The course staff does not control enrollment, with one exception. We can drop students from the course that are insufficiently engaged at the start of the course. For 182/282A, insufficient engagement will be judged on the basis of not doing HW0 sincerely and completely by the deadline. If you complete HW0 and submit it to gradescope, then you will be considered sufficiently engaged with the course. If you do not do HW0, then you will be deemed to be insufficiently engaged and could be dropped from the course to make room for students on the waitlist that are sufficiently engaged.

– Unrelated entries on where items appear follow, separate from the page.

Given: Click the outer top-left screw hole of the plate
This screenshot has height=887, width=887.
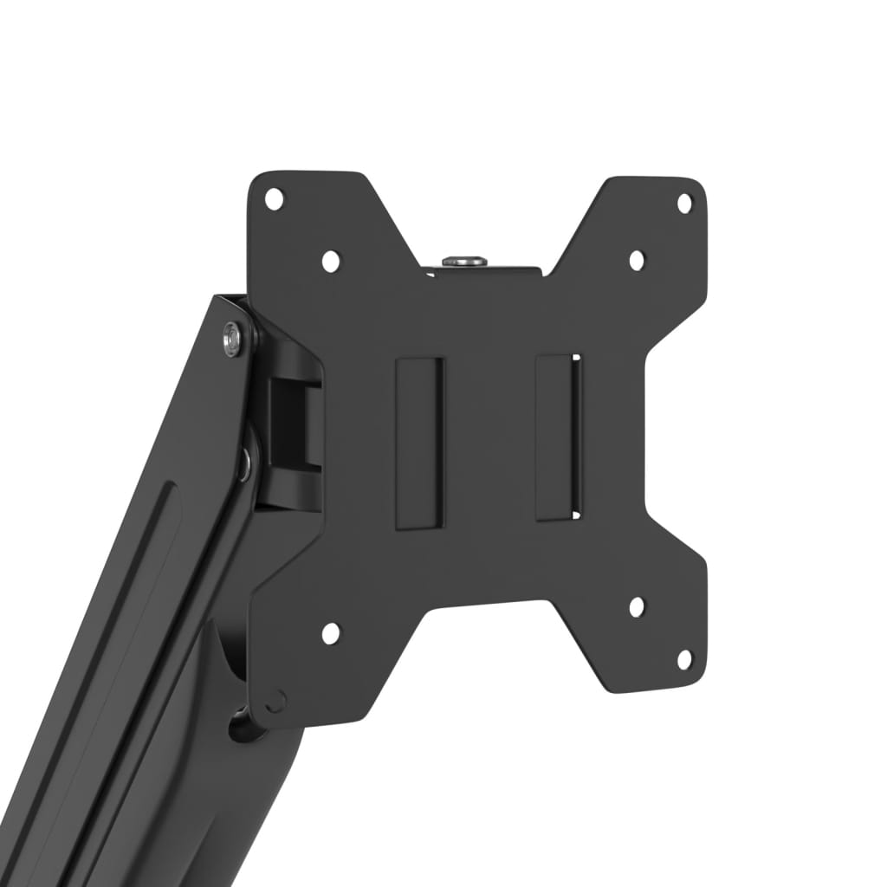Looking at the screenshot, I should [274, 198].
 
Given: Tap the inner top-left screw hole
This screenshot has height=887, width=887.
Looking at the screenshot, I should [330, 260].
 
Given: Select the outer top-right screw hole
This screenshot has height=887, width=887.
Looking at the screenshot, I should [684, 203].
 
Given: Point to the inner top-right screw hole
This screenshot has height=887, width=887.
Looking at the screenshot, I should [637, 260].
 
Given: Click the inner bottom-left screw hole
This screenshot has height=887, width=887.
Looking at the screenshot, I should [330, 633].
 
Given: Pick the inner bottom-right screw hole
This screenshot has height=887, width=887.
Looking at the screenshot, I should [637, 606].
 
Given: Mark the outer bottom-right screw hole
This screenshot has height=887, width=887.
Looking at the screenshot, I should [684, 659].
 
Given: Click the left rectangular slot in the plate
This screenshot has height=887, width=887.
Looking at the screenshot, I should [420, 442].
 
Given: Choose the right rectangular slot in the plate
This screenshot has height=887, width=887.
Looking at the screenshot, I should [558, 437].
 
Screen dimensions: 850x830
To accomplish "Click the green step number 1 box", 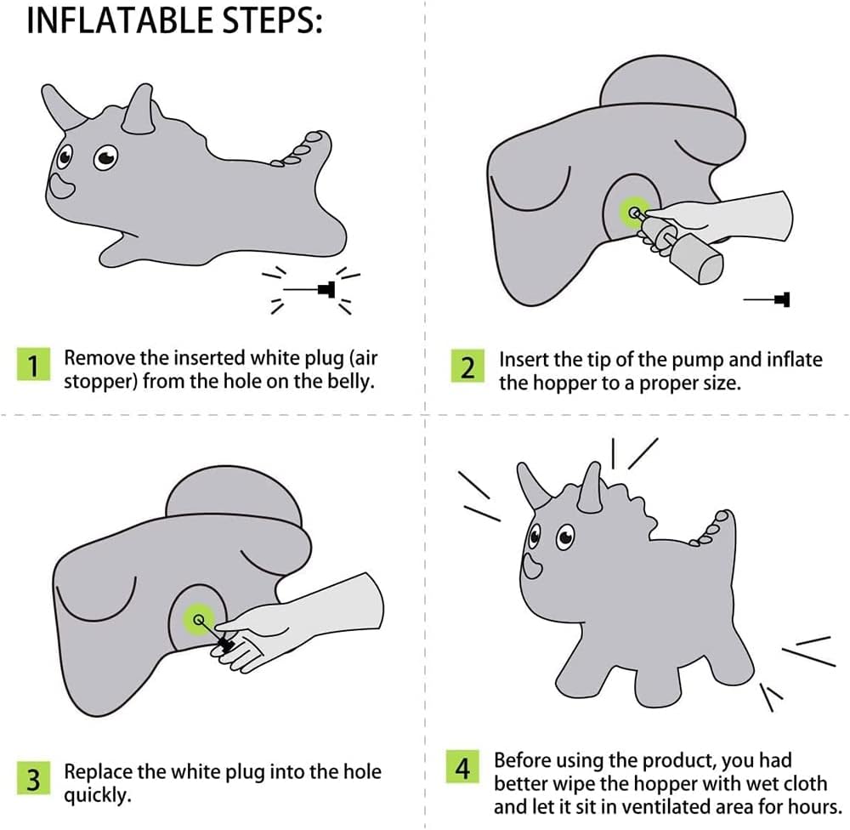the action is [34, 365].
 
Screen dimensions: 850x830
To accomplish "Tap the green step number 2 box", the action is [468, 367].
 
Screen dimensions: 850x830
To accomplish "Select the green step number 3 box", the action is [34, 778].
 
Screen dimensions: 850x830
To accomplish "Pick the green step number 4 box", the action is [462, 766].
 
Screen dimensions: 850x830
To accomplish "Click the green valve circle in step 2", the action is [633, 212].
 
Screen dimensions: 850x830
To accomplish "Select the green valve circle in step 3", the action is [198, 619].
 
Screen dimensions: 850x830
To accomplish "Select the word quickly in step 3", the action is [98, 796].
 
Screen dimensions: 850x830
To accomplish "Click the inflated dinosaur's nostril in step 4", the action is [532, 566].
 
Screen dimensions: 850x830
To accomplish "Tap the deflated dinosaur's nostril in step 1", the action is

For students on the waitlist, please participate in the course as though you are in it. We expect many students to drop as is typical in advanced high workload courses of this type. If pre-pandemic past experience is any indication, enough students will drop so that everyone on the waitlist who is still interested will likely get enrolled. Of course, we don't know how well pre-pandemic experience extrapolates to now, so reality might be different.

For concurrent enrollment students, your applications will be processed by whatever process the department sets up. We hope that everyone gets in who is adequately prepared to take the class and put in the work that will be demanded from you. We are basically awaiting funds from the department to let us do this as well as having qualified TAs to hire.